[Aangeleverde tekst]:
De overheid wil bepalen wie een oorlogsjournalist is en wie niet (en dat is een slecht plan)
Dinsdag bespreekt de Eerste Kamer een wetsvoorstel dat het strafbaar maakt om als Nederlands staatsburger te verblijven in een door een terroristische organisatie gecontroleerd gebied.
Het wetsvoorstel, dat vorig jaar al aangenomen werd door de Tweede Kamer, is bedoeld om het Syriëgangers moeilijk te maken, maar heeft als neveneffect dat het voor journalisten en hulpverleners niet mogelijk is om zonder toestemming van de staat naar dit soort gebieden af te reizen.
Vorig jaar leidde dat tot veel vragen en kritiek, en dus paste minister van Justitie en Veiligheid Ferd Grapperhaus het voorstel aan. Alle leden van de Nederlandse Vereniging van Journalisten (NVJ) en medewerkers van ‘gerenommeerde media’ krijgen op voorhand per jaar toestemming om op pad te gaan, staat in het nieuwe wetsvoorstel.
Maar daarmee zijn de zorgen niet weggenomen. Sterker, als de wet er was geweest toen ik begon als journalist, zou ik nu geen oorlogsjournalist zijn (als ik me aan de wet had gehouden).

[Brongegevens]:
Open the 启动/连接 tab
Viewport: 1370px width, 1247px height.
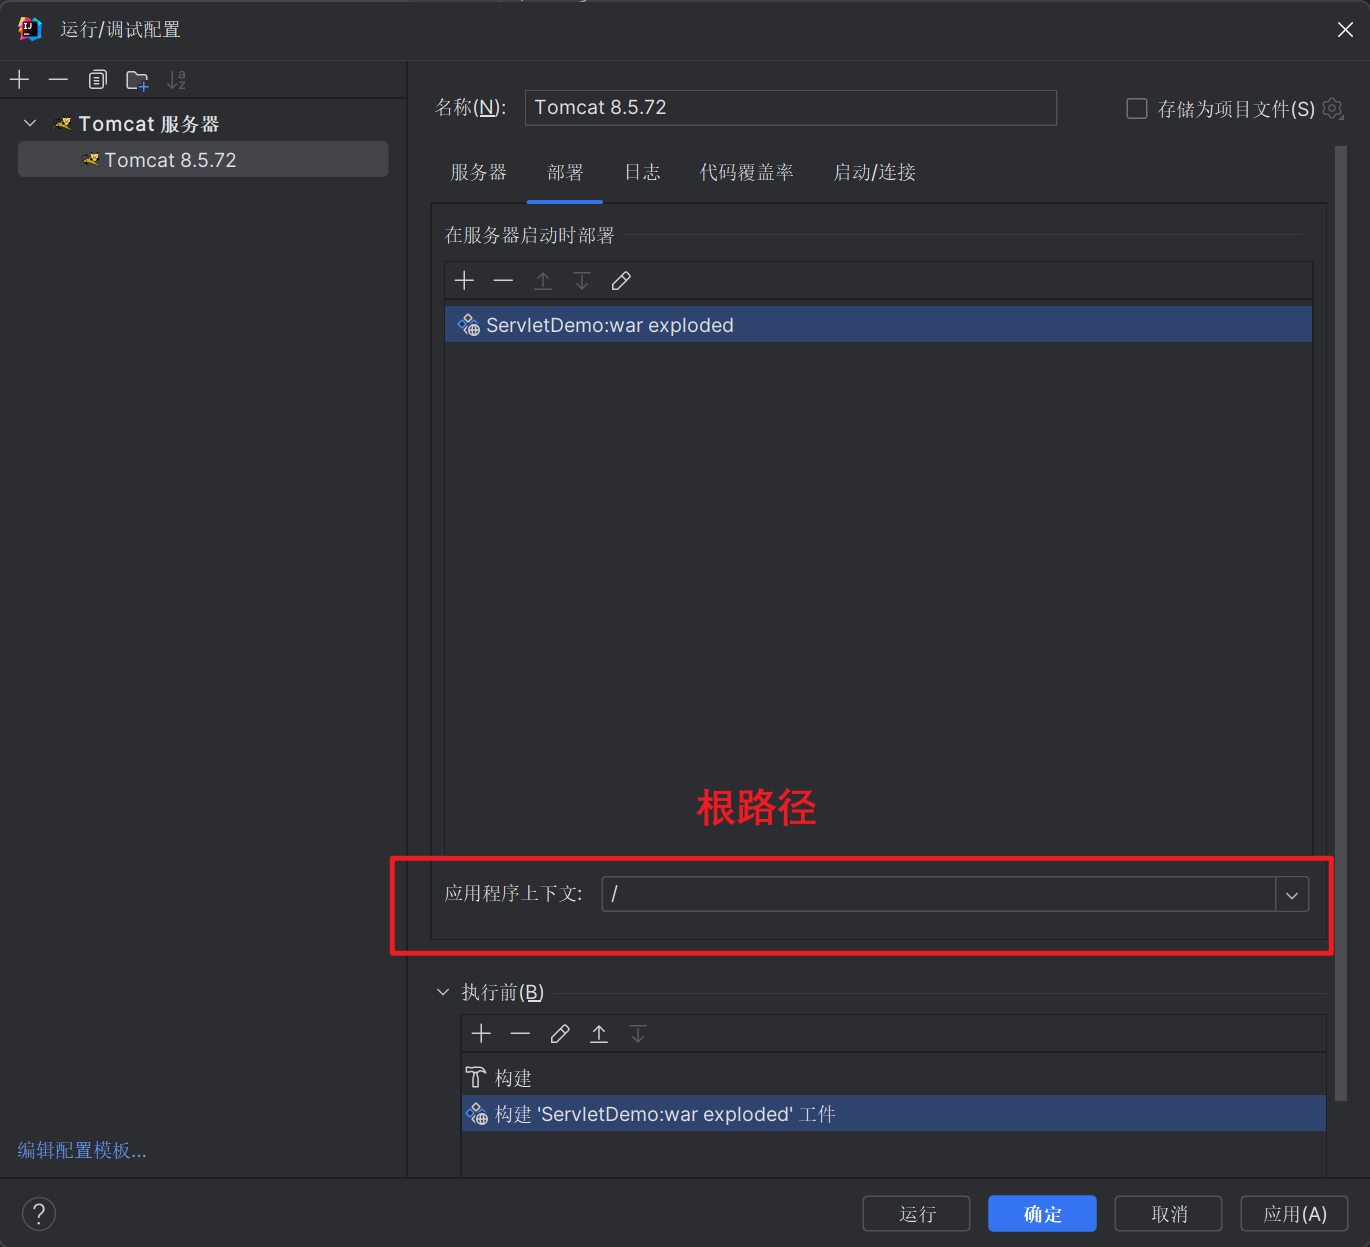874,172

[Opdrachten]:
1/ Vertaal de volgende zin uit de aangeleverde tekst in het Engels: "Vorig jaar leidde dat tot veel vragen en kritiek, en dus paste minister van Justitie en Veiligheid Ferd Grapperhaus het voorstel aan."
2/ Welke Kamer heeft het wetsvoorstel volgens de aangeleverde tekst vorig jaar al aangenomen?
3/ Schrijf het gedeelte van de aangeleverde tekst over van "Dinsdag bespreekt de" tot "het nieuwe wetsvoorstel.".
Baseer je uitsluitend op de aangeleverde tekst.

[Antwoorden per nummer]:
1/ Last year this led to many questions and much criticism, and so Minister of Justice and Security Ferd Grapperhaus amended the proposal.

2/ De Tweede Kamer.

3/
Dinsdag bespreekt de Eerste Kamer een wetsvoorstel dat het strafbaar maakt om als Nederlands staatsburger te verblijven in een door een terroristische organisatie gecontroleerd gebied.
Het wetsvoorstel, dat vorig jaar al aangenomen werd door de Tweede Kamer, is bedoeld om het Syriëgangers moeilijk te maken, maar heeft als neveneffect dat het voor journalisten en hulpverleners niet mogelijk is om zonder toestemming van de staat naar dit soort gebieden af te reizen.
Vorig jaar leidde dat tot veel vragen en kritiek, en dus paste minister van Justitie en Veiligheid Ferd Grapperhaus het voorstel aan. Alle leden van de Nederlandse Vereniging van Journalisten (NVJ) en medewerkers van ‘gerenommeerde media’ krijgen op voorhand per jaar toestemming om op pad te gaan, staat in het nieuwe wetsvoorstel.